(Document passage)

Blurb via Goodreads (which has spoilers for previous books):

The ever-after, the demonic realm that parallels our own, is shrinking, and if it disappears, so does all magic. It’s up to witch-turned-daywalking-demon Rachel Morgan to fix the ever-after before the fragile balance between magic users and humans falls apart.

Of course, there’s also the small fact that Rachel is the one who caused the ley line to rip in the first place, and her life is forfeit unless she can fix it. Not to mention the most powerful demon in the ever-after—the soul-eater Ku’Sox Sha-Ku’ru—has vowed to destroy her, and has kidnapped her friend and her goddaughter as leverage. If Rachel doesn’t give herself up, they will die.

Forced by circumstance, Rachel teams up with elven tycoon Trent Kalamack—a partnership fraught with dangers of the heart as well as betrayal of the soul—to return to the ever-after and rescue those she loves. One world teeters on the brink of interspecies war, the other on the brink of its very demise—and it’s up to Rachel to keep them both from being destroyed.

I was a little out of sorts with my most ultimate supreme favorite series last year, but I’m happy to say we are BACK, people. Back in black, set to go and pining once more beyond belief for the next book already. And that means that the next book could possibly be the last. Harrison’s FAQ page says 12-13 and her “prerogative”…Ever After is book eleven. SOB.

(End Document passage)

Work instruction: Reproduce the passage of the Ever After review from "The ever-after, the" to "humans falls apart." word for word.

(Record excerpts)

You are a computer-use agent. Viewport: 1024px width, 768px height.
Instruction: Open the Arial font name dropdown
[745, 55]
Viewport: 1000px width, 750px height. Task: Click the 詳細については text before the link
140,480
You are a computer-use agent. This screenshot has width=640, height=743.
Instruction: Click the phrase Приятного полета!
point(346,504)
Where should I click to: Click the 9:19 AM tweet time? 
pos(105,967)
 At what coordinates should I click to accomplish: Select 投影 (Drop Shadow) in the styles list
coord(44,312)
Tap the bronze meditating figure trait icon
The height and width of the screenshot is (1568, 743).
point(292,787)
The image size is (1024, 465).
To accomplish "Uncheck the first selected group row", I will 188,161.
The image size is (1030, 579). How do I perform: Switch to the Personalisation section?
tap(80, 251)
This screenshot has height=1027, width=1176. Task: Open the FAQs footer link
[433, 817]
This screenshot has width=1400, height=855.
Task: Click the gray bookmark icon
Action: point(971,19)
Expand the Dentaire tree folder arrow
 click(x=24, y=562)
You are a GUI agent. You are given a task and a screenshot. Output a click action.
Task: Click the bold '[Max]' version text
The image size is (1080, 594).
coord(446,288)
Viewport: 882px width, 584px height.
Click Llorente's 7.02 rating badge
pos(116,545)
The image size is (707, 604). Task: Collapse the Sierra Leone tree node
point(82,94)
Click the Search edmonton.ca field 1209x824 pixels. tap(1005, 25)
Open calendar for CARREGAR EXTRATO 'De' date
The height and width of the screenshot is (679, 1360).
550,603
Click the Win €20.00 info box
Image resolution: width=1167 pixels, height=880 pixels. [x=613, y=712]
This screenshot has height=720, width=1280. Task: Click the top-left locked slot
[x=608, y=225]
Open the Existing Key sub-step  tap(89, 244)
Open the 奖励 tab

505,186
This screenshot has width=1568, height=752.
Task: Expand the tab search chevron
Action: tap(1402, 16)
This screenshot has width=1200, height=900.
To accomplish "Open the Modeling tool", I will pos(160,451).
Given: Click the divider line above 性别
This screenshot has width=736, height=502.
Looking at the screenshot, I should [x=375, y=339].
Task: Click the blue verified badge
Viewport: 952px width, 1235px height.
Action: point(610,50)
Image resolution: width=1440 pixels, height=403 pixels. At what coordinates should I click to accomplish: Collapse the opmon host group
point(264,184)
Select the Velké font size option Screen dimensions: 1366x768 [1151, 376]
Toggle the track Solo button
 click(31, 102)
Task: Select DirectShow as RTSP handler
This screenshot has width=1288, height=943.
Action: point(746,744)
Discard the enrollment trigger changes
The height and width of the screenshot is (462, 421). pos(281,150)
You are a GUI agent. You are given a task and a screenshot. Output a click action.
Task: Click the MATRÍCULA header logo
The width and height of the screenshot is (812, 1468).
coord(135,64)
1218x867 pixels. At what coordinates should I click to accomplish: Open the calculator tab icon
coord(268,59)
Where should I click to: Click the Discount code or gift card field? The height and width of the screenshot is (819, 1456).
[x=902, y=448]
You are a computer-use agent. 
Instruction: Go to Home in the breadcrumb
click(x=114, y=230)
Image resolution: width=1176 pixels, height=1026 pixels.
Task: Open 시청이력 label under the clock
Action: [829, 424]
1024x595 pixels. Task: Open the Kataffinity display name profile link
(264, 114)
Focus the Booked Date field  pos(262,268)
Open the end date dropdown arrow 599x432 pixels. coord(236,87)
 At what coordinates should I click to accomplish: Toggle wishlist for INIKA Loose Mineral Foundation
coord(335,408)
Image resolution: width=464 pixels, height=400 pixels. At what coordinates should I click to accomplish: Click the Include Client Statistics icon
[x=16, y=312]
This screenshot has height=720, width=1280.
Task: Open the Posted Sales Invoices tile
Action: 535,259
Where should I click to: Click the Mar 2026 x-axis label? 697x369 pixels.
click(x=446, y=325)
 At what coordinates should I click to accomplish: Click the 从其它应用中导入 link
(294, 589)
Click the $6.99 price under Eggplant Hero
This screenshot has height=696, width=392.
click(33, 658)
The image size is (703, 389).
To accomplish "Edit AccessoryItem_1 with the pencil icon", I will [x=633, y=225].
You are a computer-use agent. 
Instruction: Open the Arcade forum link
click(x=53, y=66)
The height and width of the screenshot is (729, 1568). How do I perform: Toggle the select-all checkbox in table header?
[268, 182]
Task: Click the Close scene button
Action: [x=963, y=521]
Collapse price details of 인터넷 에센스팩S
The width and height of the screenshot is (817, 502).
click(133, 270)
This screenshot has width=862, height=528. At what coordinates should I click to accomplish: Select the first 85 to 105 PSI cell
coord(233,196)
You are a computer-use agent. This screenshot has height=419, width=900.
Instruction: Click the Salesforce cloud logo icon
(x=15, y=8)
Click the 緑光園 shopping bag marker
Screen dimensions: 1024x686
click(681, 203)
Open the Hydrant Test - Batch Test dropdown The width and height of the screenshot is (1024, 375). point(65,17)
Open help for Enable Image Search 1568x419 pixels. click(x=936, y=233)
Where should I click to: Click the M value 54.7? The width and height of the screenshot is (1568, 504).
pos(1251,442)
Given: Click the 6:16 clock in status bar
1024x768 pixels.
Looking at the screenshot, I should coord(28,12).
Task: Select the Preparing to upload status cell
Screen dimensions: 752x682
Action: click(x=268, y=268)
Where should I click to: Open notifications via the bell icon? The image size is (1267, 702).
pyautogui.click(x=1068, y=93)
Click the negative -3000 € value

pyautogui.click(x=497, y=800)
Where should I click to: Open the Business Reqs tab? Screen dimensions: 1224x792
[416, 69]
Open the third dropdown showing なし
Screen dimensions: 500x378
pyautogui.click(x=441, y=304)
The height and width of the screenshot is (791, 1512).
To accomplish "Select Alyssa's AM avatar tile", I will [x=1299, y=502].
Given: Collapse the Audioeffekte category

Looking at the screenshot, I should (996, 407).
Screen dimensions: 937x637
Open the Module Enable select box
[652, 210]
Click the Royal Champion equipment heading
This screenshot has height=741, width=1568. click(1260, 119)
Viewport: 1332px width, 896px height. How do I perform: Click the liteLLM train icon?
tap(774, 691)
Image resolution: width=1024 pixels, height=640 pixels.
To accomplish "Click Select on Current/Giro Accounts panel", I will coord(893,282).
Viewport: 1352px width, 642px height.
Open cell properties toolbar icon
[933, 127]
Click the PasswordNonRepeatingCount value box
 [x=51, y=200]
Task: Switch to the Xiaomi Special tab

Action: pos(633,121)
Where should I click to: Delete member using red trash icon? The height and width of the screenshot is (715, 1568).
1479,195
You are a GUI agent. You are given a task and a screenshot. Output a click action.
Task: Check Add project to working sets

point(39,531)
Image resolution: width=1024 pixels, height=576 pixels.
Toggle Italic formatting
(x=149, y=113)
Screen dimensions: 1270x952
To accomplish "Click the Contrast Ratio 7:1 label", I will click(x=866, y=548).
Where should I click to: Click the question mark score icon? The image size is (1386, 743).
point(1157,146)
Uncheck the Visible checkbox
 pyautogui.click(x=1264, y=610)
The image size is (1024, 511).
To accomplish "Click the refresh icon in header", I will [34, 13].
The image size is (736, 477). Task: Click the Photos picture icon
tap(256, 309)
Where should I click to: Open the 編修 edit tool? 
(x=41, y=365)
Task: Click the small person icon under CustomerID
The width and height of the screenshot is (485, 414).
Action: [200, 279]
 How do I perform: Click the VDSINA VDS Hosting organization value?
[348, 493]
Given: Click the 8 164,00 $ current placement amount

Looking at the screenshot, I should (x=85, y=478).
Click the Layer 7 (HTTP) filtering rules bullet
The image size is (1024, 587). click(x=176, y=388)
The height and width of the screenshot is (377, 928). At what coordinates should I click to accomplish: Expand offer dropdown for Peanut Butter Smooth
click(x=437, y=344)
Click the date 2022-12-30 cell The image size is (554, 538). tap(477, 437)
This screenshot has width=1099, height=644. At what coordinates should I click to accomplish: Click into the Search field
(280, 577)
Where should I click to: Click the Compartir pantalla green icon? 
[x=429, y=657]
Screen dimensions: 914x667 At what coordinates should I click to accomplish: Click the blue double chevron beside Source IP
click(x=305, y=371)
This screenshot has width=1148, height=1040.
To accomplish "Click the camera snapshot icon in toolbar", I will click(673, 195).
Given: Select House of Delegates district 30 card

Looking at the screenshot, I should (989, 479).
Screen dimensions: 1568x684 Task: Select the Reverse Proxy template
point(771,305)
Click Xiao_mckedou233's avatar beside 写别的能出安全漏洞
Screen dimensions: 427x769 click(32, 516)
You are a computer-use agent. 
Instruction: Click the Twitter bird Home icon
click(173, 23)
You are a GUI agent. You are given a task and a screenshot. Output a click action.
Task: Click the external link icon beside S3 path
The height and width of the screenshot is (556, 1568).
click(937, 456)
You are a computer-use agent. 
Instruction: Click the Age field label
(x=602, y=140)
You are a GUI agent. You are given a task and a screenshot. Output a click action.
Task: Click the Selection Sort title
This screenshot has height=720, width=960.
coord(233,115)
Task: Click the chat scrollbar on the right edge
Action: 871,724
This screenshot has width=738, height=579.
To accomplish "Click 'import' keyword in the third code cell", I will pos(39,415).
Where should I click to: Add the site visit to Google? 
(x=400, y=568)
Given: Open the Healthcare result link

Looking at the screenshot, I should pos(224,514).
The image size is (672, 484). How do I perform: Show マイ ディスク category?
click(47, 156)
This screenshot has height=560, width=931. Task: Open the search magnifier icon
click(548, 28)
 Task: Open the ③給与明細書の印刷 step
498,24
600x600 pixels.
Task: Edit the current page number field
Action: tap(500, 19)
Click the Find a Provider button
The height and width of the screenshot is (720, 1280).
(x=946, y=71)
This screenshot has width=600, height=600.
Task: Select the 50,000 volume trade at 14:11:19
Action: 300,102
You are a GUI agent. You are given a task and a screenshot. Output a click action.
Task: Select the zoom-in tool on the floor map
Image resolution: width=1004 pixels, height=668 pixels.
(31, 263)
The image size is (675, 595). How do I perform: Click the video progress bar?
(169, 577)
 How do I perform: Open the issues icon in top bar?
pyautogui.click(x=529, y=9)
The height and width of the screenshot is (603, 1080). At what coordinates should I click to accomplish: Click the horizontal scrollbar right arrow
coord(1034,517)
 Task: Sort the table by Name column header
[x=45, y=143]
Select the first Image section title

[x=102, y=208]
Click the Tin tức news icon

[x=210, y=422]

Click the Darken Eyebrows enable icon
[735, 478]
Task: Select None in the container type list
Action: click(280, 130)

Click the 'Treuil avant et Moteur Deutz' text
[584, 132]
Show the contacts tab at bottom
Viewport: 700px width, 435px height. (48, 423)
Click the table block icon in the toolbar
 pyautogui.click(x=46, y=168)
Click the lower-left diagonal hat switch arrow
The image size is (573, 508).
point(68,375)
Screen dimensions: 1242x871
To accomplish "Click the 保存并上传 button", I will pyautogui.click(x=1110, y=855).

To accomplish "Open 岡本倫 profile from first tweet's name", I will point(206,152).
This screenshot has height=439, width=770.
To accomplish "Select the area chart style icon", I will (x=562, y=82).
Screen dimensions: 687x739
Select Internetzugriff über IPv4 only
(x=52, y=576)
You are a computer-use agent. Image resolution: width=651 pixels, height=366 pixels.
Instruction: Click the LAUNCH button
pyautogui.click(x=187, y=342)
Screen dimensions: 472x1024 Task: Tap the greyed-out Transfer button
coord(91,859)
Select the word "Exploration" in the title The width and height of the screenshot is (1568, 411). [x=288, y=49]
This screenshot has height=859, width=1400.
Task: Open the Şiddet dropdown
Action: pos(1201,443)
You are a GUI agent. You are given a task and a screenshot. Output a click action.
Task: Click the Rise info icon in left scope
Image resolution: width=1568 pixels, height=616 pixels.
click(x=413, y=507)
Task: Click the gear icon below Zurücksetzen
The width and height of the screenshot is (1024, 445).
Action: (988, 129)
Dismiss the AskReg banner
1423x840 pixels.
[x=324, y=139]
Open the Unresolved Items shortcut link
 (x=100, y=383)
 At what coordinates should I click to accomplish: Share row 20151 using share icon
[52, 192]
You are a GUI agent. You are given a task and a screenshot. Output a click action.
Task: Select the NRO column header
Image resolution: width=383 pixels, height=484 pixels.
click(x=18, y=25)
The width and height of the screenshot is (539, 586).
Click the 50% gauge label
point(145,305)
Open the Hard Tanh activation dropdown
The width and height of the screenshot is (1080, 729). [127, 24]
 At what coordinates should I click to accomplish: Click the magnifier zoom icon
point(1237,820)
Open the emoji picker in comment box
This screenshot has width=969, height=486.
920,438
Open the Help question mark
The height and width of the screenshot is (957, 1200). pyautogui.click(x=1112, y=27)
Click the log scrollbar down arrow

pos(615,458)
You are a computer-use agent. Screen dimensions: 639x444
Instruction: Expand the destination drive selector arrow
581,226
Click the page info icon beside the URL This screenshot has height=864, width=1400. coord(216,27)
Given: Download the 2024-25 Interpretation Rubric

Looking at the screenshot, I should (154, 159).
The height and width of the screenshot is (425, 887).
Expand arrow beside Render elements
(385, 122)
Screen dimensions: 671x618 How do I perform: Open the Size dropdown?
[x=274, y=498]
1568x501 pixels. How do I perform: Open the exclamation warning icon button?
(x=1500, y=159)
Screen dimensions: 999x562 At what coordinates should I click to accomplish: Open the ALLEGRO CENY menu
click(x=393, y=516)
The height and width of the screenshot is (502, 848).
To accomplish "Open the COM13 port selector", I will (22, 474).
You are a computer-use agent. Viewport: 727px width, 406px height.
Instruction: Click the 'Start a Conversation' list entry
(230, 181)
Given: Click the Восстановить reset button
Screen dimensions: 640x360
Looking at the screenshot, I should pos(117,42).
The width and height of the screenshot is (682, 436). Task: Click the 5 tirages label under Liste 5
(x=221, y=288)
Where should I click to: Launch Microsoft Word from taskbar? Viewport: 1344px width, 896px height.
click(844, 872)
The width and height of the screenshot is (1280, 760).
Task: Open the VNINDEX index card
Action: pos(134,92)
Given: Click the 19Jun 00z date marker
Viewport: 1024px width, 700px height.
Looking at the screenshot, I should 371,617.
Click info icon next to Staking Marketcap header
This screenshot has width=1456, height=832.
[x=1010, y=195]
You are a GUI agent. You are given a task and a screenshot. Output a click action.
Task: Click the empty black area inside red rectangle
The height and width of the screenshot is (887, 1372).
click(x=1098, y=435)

(End Record excerpts)

Answer space:
The ever-after, the demonic realm that parallels our own, is shrinking, and if it disappears, so does all magic. It’s up to witch-turned-daywalking-demon Rachel Morgan to fix the ever-after before the fragile balance between magic users and humans falls apart.